<<<<

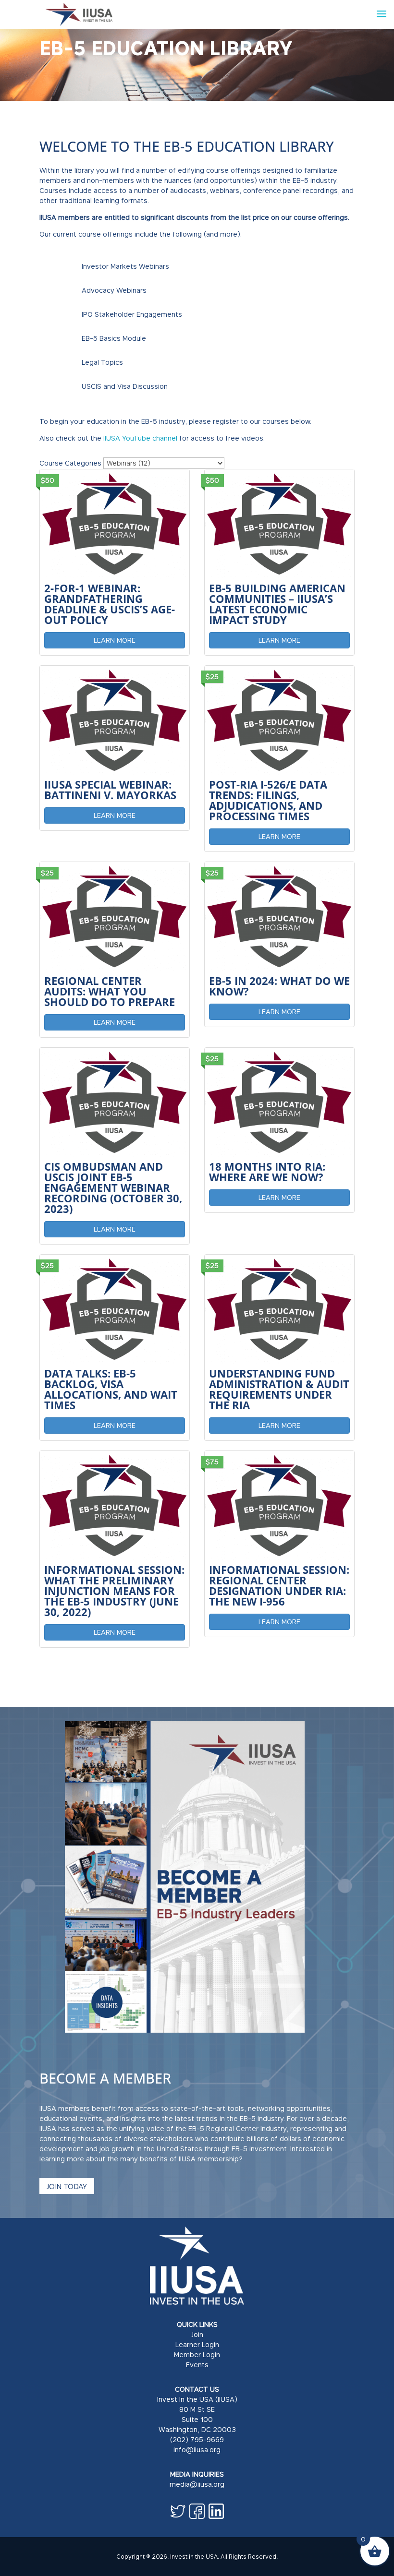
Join (197, 2334)
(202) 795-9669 (197, 2439)
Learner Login (197, 2344)
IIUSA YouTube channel (140, 438)
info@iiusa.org (197, 2449)
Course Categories (70, 463)
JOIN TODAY (67, 2186)
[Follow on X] (177, 2511)
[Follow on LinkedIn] (216, 2511)
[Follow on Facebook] (197, 2511)
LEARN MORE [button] (114, 640)
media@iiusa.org (197, 2484)
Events (197, 2364)
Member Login (197, 2354)
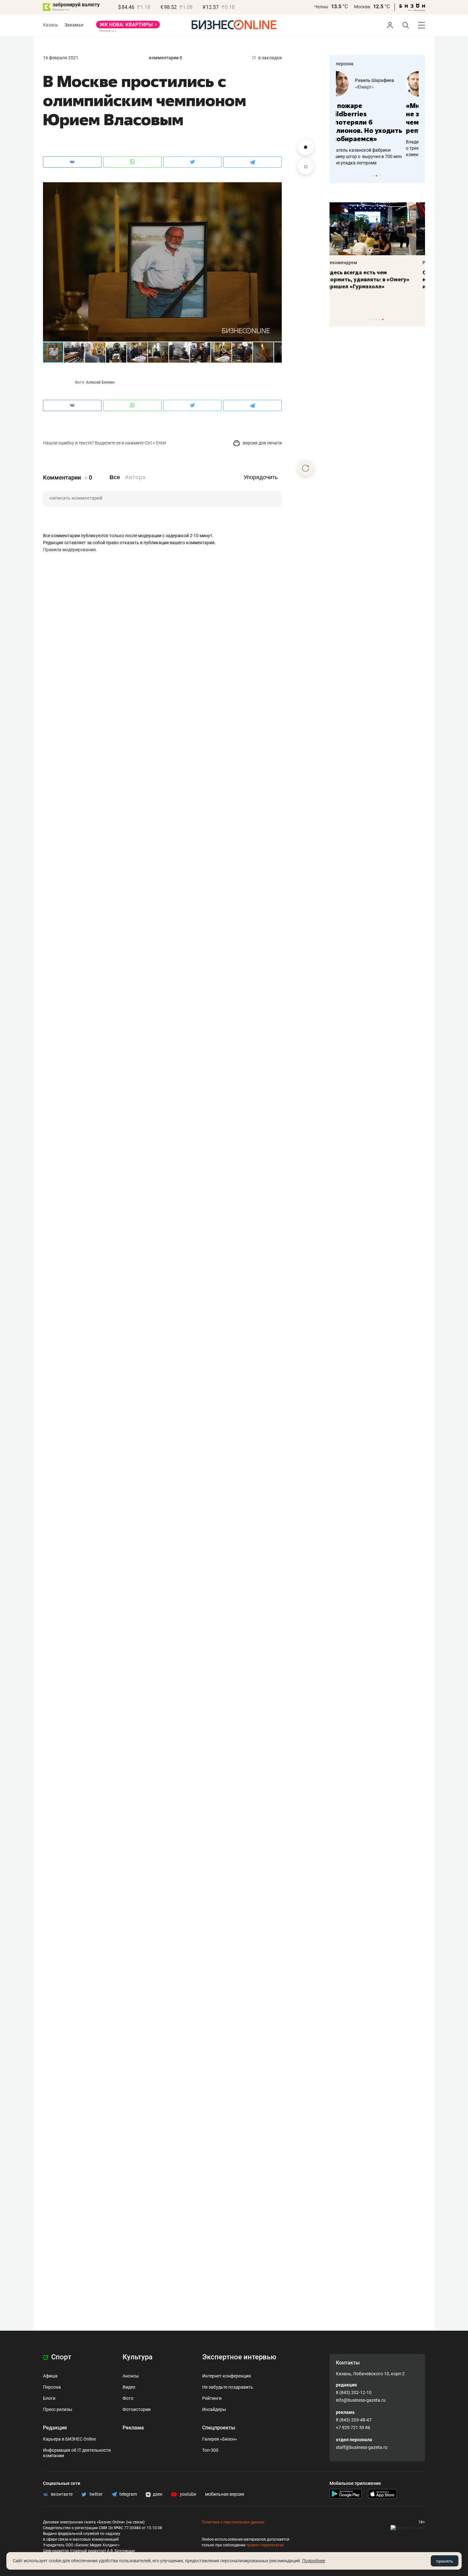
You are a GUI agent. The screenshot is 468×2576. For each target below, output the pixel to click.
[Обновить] (306, 468)
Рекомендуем (351, 262)
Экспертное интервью (239, 2357)
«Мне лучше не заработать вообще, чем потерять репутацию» (375, 118)
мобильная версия (224, 2494)
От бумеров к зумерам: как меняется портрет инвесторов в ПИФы (372, 279)
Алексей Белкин (100, 382)
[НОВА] (128, 26)
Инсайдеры (214, 2409)
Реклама (133, 2428)
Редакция (55, 2428)
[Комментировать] (306, 147)
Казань (50, 24)
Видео (129, 2387)
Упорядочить (261, 477)
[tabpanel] (377, 114)
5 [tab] (383, 319)
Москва (362, 6)
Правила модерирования (69, 549)
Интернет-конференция (226, 2375)
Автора (135, 477)
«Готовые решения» (388, 87)
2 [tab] (376, 176)
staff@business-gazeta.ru (361, 2447)
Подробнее (313, 2560)
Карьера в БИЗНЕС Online (69, 2439)
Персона (52, 2387)
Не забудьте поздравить (227, 2387)
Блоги (49, 2398)
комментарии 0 (165, 57)
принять (444, 2561)
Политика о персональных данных (233, 2522)
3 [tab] (379, 176)
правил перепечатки (265, 2545)
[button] (276, 188)
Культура (137, 2357)
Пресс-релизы (57, 2409)
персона (344, 63)
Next (418, 175)
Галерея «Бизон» (219, 2439)
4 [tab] (379, 319)
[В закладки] (306, 166)
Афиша (50, 2375)
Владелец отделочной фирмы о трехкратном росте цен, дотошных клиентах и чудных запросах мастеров (376, 148)
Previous (338, 175)
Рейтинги (212, 2398)
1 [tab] (373, 176)
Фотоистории (137, 2409)
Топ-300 (210, 2450)
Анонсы (131, 2375)
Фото (128, 2398)
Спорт (60, 2357)
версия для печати (262, 442)
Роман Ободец (383, 80)
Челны (321, 6)
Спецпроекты (218, 2428)
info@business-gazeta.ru (361, 2400)
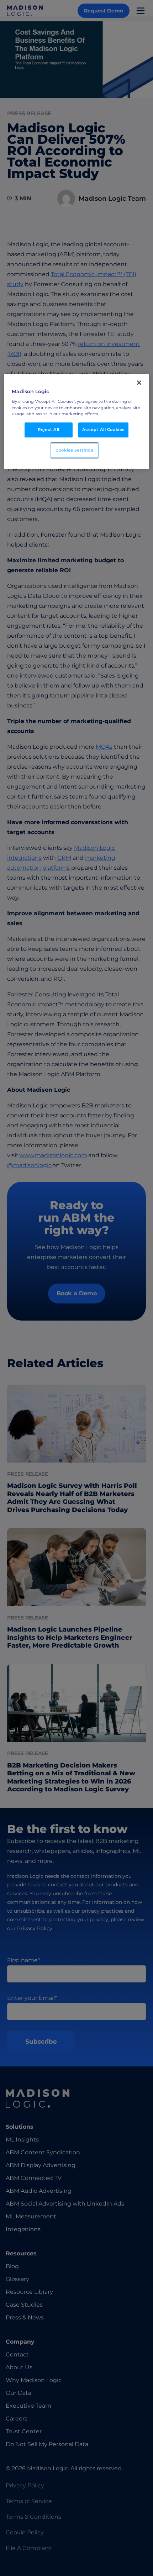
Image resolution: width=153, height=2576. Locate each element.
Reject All (48, 429)
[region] (76, 421)
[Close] (139, 382)
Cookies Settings (74, 450)
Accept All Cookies (103, 429)
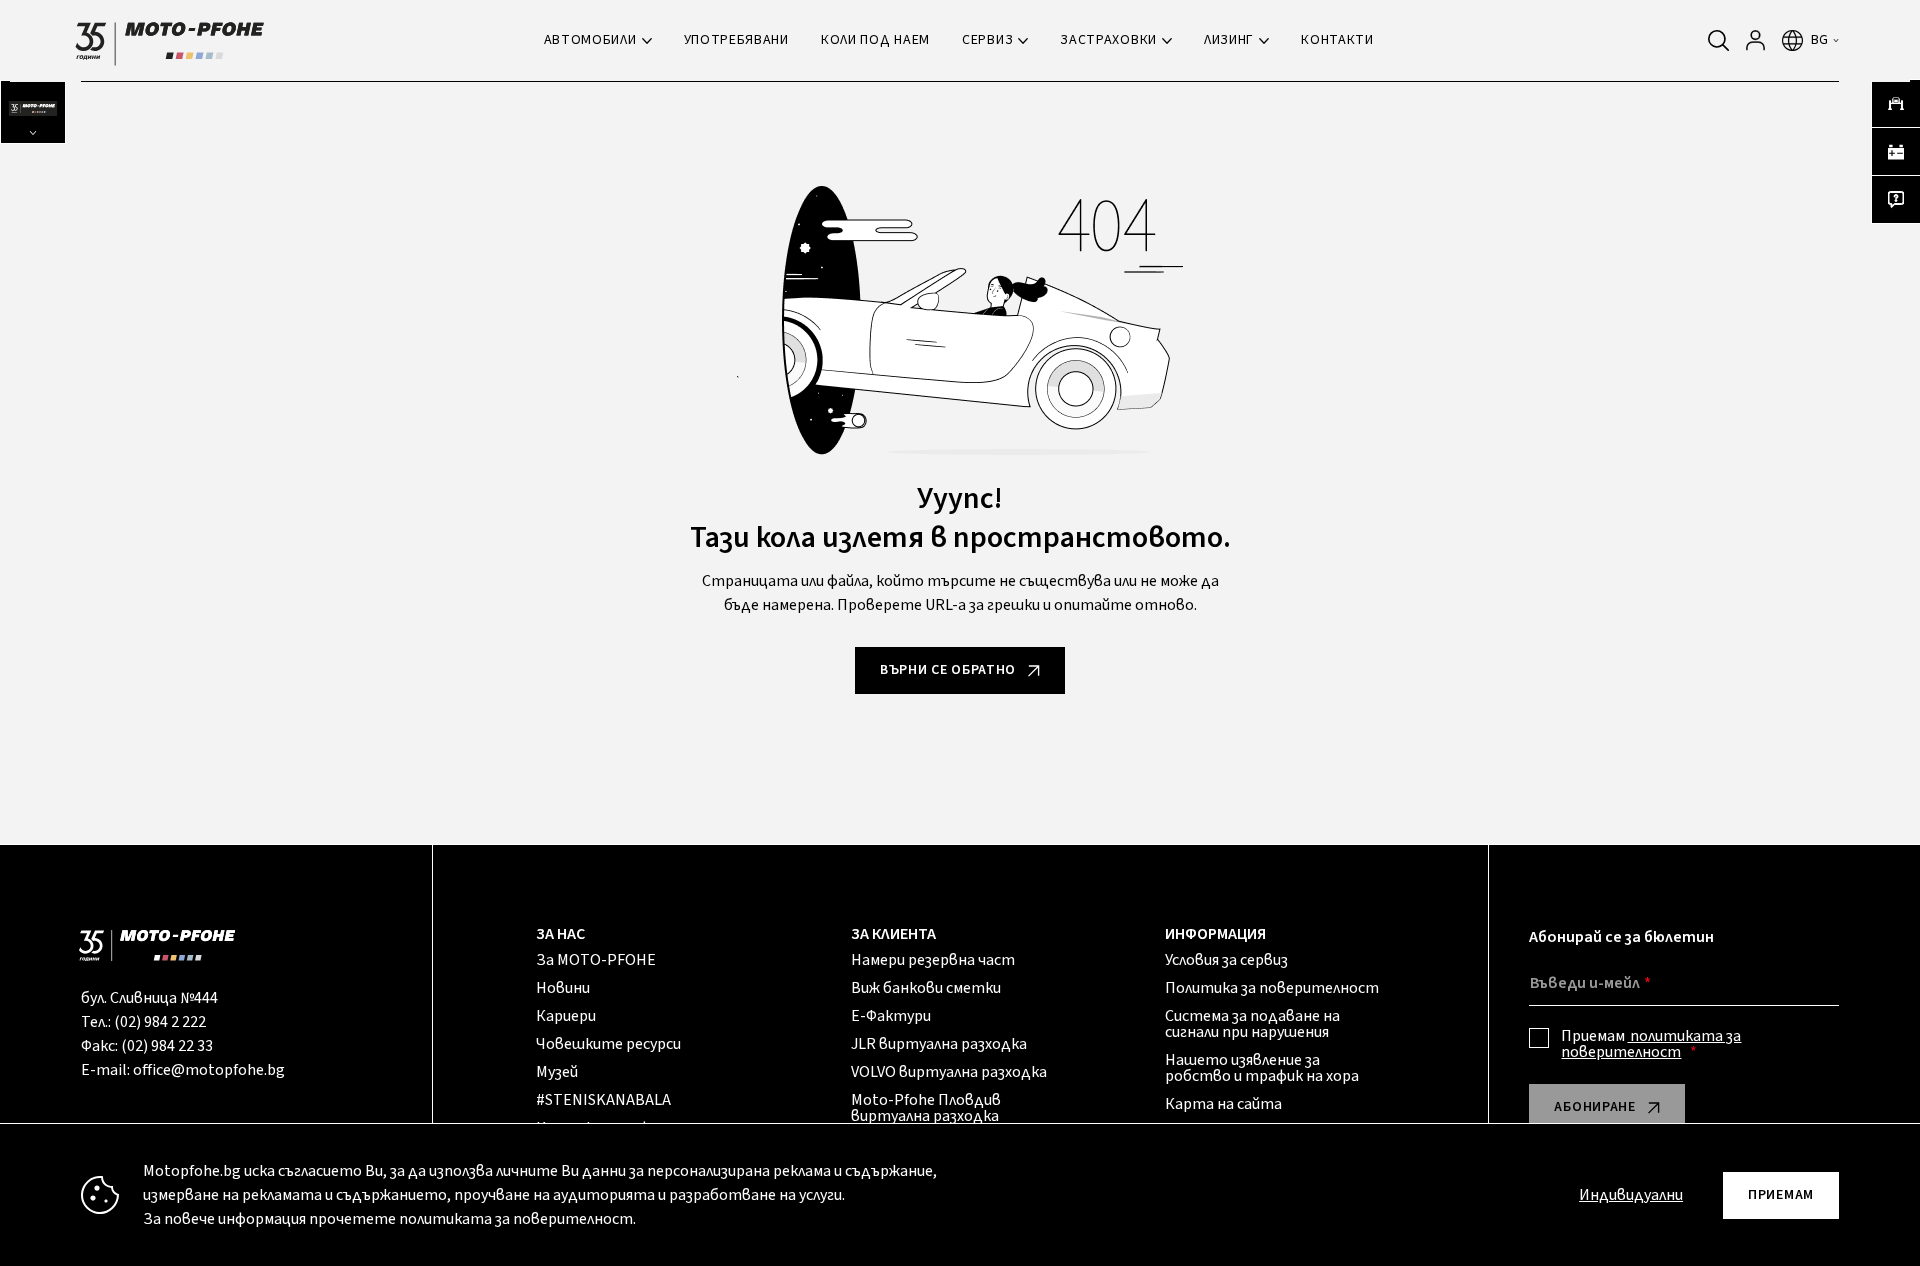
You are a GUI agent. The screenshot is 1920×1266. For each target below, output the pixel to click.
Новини (563, 988)
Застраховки (1108, 40)
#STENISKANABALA (603, 1100)
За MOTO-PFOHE (596, 960)
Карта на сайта (1223, 1104)
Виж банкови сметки (926, 988)
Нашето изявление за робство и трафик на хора (1262, 1068)
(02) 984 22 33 (167, 1046)
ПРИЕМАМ (1781, 1195)
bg (1820, 40)
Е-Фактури (891, 1016)
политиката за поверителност (1651, 1044)
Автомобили (590, 40)
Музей (557, 1072)
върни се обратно (948, 670)
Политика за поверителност (1272, 988)
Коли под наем (875, 40)
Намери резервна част (933, 960)
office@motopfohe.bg (209, 1070)
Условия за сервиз (1226, 960)
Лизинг (1229, 40)
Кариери (566, 1016)
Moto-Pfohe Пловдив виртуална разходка (926, 1108)
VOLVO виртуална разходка (949, 1072)
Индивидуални (1631, 1195)
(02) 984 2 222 (160, 1022)
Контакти (1337, 40)
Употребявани (736, 40)
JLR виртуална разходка (939, 1044)
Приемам (1651, 1044)
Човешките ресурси (608, 1044)
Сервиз (987, 40)
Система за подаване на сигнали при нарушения (1252, 1024)
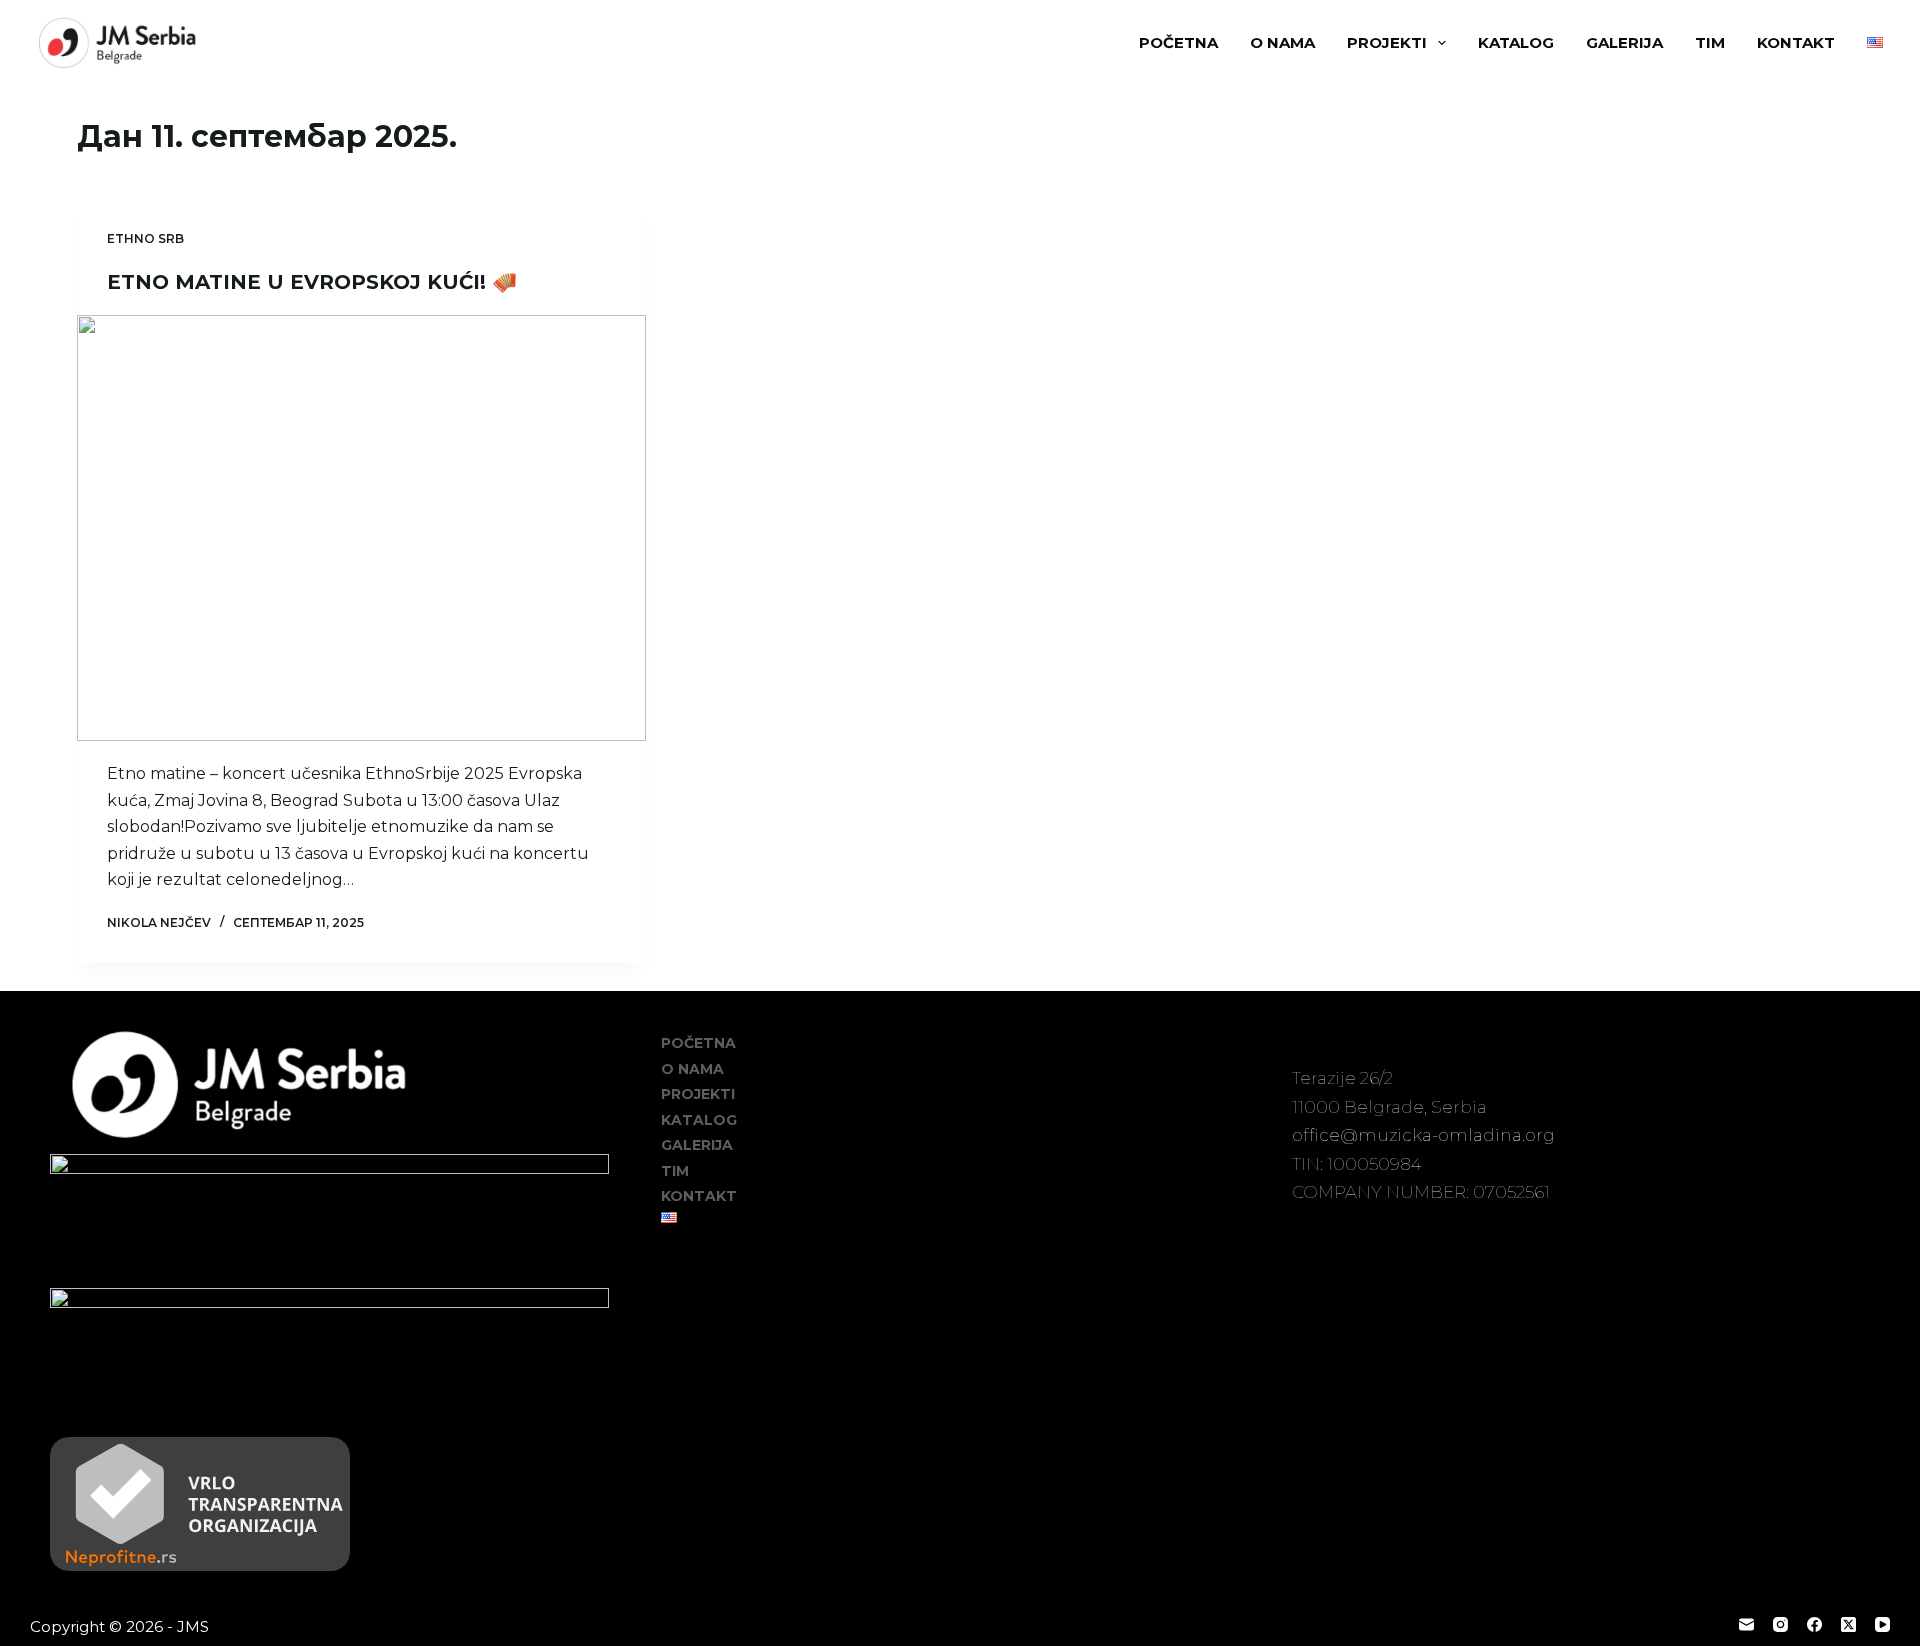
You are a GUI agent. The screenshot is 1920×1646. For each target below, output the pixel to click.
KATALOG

>>>>

## Exercise description
Restate word for word the lines in the material above from the one with "Алексей Белкин (100, 382)" to the one with "info@business-gazeta.ru (361, 2400)"; both of those lines count, and nothing else does.

## The completed task
Алексей Белкин (100, 382)
[НОВА] (128, 26)
Инсайдеры (214, 2409)
Реклама (133, 2428)
Редакция (55, 2428)
[Комментировать] (306, 147)
Казань (50, 24)
Видео (129, 2387)
Упорядочить (261, 477)
[tabpanel] (377, 114)
5 [tab] (383, 319)
Москва (362, 6)
Правила модерирования (69, 549)
Интернет-конференция (226, 2375)
Автора (135, 477)
«Готовые решения» (388, 87)
2 [tab] (376, 176)
staff@business-gazeta.ru (361, 2447)
Подробнее (313, 2560)
Карьера в БИЗНЕС Online (69, 2439)
Персона (52, 2387)
Не забудьте поздравить (227, 2387)
Блоги (49, 2398)
комментарии 0 (165, 57)
принять (444, 2561)
Политика о персональных данных (233, 2522)
3 [tab] (379, 176)
правил перепечатки (265, 2545)
[button] (276, 188)
Культура (137, 2357)
Пресс-релизы (57, 2409)
персона (344, 63)
Next (418, 175)
Галерея «Бизон» (219, 2439)
4 [tab] (379, 319)
[В закладки] (306, 166)
Афиша (50, 2375)
Владелец отделочной фирмы о трехкратном росте цен, дотошных клиентах и чудных запросах мастеров (376, 148)
Previous (338, 175)
Рейтинги (212, 2398)
1 [tab] (373, 176)
Фотоистории (137, 2409)
Топ-300 (210, 2450)
Анонсы (131, 2375)
Фото (128, 2398)
Спорт (60, 2357)
версия для печати (262, 442)
Роман Ободец (383, 80)
Челны (321, 6)
Спецпроекты (218, 2428)
info@business-gazeta.ru (361, 2400)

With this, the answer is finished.